The desire to make our lives count for something still burns bright among the Wilkins children today. My brother David could have simply sat on his laurels as a tenured Harvard law professor, but he didn't. He went out and started a center for the study of the legal profession so that scholars could examine the issues of globalization now facing so many law firms. In his job at the Chicago Public Schools, my middle brother, Stephen, works hard to bring sports education to inner-city children. Timothy, my baby brother, has created a black lawyers' group to mentor young associates of color at his high-powered New York law firm.

And what about me? I managed to make a successful career as a college professor, but I suffered for many years from a lack of clarity about who I really was. Growing up in the clannish environment of Chicago's light-skinned elite, I'd developed a limited idea of what it meant to be a black person. Then, away at college during the rebellious black power era, I was forced to reinvent my concept. But underneath all the labels, who was I really?

After three years of research, I felt a lot closer to being able to answer that question. Now I knew at least some of the story of my ancestors. If I studied their achievements and their failures closely, I could see pieces of myself, for better or worse. Just as my great-grandfather John Bird and my grandfather J. Ernest, I feel driven to excel at whatever task I undertake. If I am honest with myself, I have to admit that, just like J. Ernest and John Bird, I am sometimes more concerned with my public image than I ought to be. Like both men, I'd like to think I also possess a healthy intellectual curiosity. I didn't inherit their abilities in mathematics or science, but I'm not too bad with words. Many times in the telling of this story, I thought of my great-grandfather, the self-professed “newspaper man.”

Yes. There was just no question about it. I was John Bird Wilkins's great-granddaughter. Light and bright perhaps, but definitely not white.
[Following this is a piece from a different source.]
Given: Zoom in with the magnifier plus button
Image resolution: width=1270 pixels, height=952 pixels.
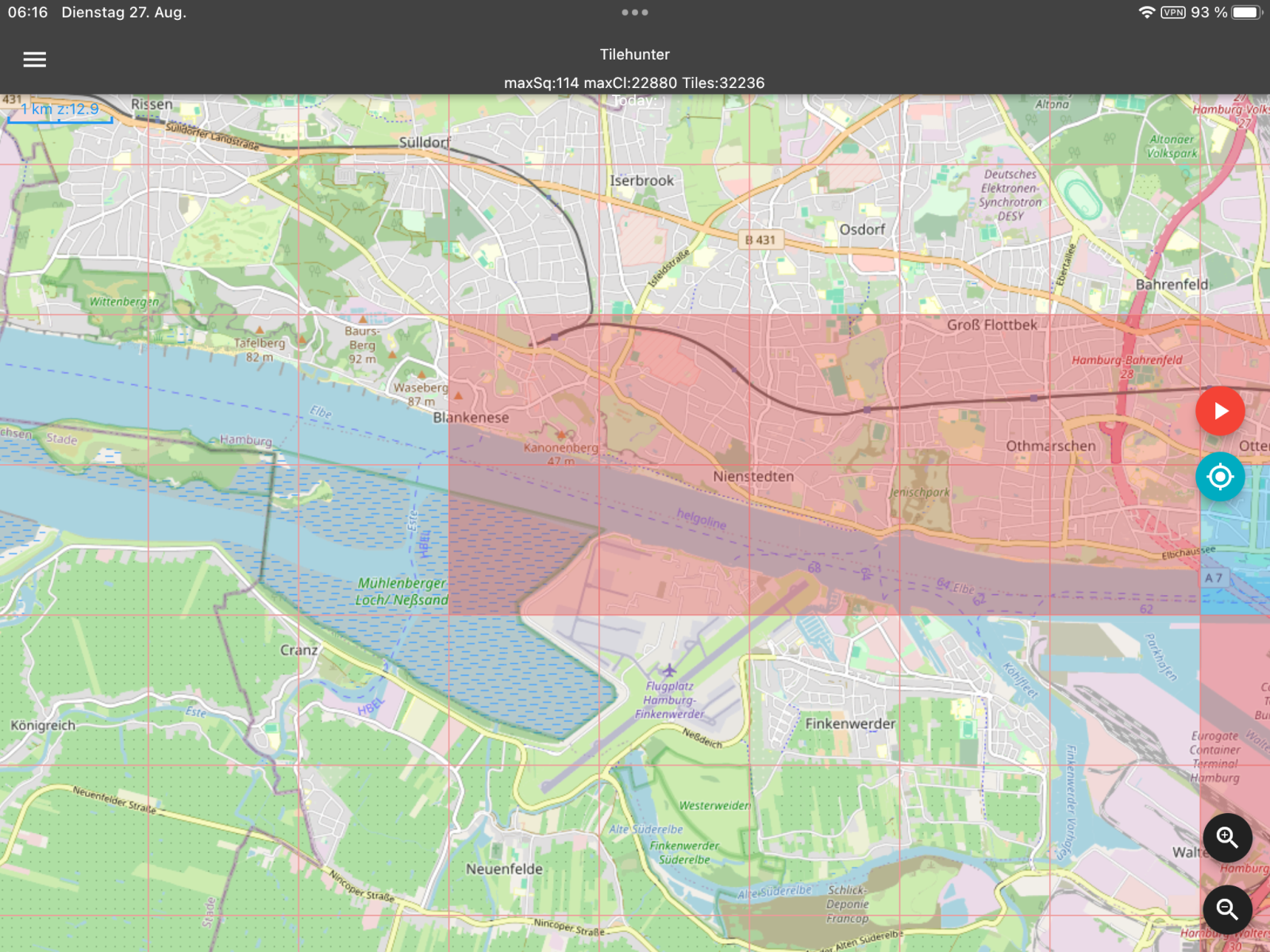Looking at the screenshot, I should [x=1227, y=838].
As I continued to sit by J. Ernest's grave, the strangest urge came over me. At first, I repressed it. After all, I was in a public graveyard. But a little voice inside kept saying: “Do it. Do it, please!”

I looked around furtively to see if anyone was standing nearby. But except for a man running a lawnmower several yards away, the coast was clear. I stood up and cleared my throat. Gesturing to my imaginary audience among the headstones, I began to speak in my best “nightclub performer” demeanor: “Good afternoon, ladies and gentlemen. I'd like to dedicate this next song to all you folks out there in Ancestor-land. It's an old African American spiritual. I am sure you all know it. But do me a favor please, ladies and gents. Don't scare me to death by singing along. I'm nowhere near ready to join you in the afterlife just yet.”

I let out a nervous giggle, straightened my posture, and took a deep breath. And suddenly, just as she had many years ago, the Singer took me over. No longer concerned with anything but the music, I began to sing:

There is a balm in Gilead
That makes the wounded whole
There is a balm in Gilead
That heals the sin-sick soul
Sometimes I feel discouraged
And think my work's in vain
But then the Holy Spirit
Revives my soul again
Revives my Soul again

As the last tones of the song died away, a deep and inexplicable feeling of connection enveloped me like the gentlest of mists. Whispering a last prayer of gratitude to God for the gift of life and for my amazing ancestors, I carefully placed a bouquet of roses beside my grandfather's grave and left the cemetery.